Closed mijamo closed 3 years ago
May https://github.com/scrapinghub/python-scrapinghub/issues/151 be the answer to this?
I am using msgpack v1.0.2 so I don't think this is the issue
https://github.com/scrapinghub/python-scrapinghub/issues/121 also seems related. I would try uninstalling msgpack, see if that makes any difference.
After checking my logs it seems like when the error occurs I have received such strings from the ScrapingHub API with well formatted UTF-8 appart from \xde\x00\x18\xa4
, \xde\x00\x16\xa4
or \xde\x00\x19\xa4
. Those sequences seem to be inserted between some properties (for instance in my case I have a description
field that I get correctly, and then that sequence gets inserted before the next property starts. The weird thing is that I cannot seem to be able to trigger the error manually because everytime I fetch the items through the command line it seems to work, and the source data seems correct.
After looking even deeper in the logs it seems that those sequences are not randomly inserted. Instead it looks like the description
field is in those cases "cut" at some point and then the weird sequence is inserted and then it moves to another field.
After seeing that I suspect this might not be a problem with this library but maybe more with ScrapingHub API?
I think this is https://github.com/scrapinghub/python-scrapinghub/issues/121 . Using iter
for long can be an issue.
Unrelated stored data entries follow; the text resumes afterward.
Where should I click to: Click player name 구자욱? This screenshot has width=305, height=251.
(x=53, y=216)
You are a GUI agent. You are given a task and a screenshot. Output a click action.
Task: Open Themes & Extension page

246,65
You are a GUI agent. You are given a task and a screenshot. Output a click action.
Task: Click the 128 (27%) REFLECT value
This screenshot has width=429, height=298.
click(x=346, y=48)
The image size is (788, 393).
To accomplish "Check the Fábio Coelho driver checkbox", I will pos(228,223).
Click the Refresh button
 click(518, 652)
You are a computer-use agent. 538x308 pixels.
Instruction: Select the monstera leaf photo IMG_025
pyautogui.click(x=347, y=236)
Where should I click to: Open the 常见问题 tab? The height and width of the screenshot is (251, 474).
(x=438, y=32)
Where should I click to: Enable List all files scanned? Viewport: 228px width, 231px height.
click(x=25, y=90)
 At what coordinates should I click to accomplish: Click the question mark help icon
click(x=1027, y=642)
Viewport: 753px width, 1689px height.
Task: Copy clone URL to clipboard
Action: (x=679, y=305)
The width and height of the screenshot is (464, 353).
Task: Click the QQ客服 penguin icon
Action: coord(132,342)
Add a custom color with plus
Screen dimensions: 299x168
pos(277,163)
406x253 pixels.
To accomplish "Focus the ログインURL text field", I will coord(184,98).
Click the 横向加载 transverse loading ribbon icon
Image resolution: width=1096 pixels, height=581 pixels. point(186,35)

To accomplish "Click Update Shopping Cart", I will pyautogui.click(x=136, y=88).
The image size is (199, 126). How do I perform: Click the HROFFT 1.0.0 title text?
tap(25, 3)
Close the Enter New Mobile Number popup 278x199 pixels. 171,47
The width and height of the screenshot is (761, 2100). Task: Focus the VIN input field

In #121 it’s better explained, including how to work around that issue.
Thank you I will try that solution and close this issue if it fixes it. It might take a few days though as the error doesn't happen every day as I mentioned.
It does seem like it fixed the issue, thank you for the help.
This might be worth mentioning in the documentation somewhere though because the error doesn't make it easy to understand the problem.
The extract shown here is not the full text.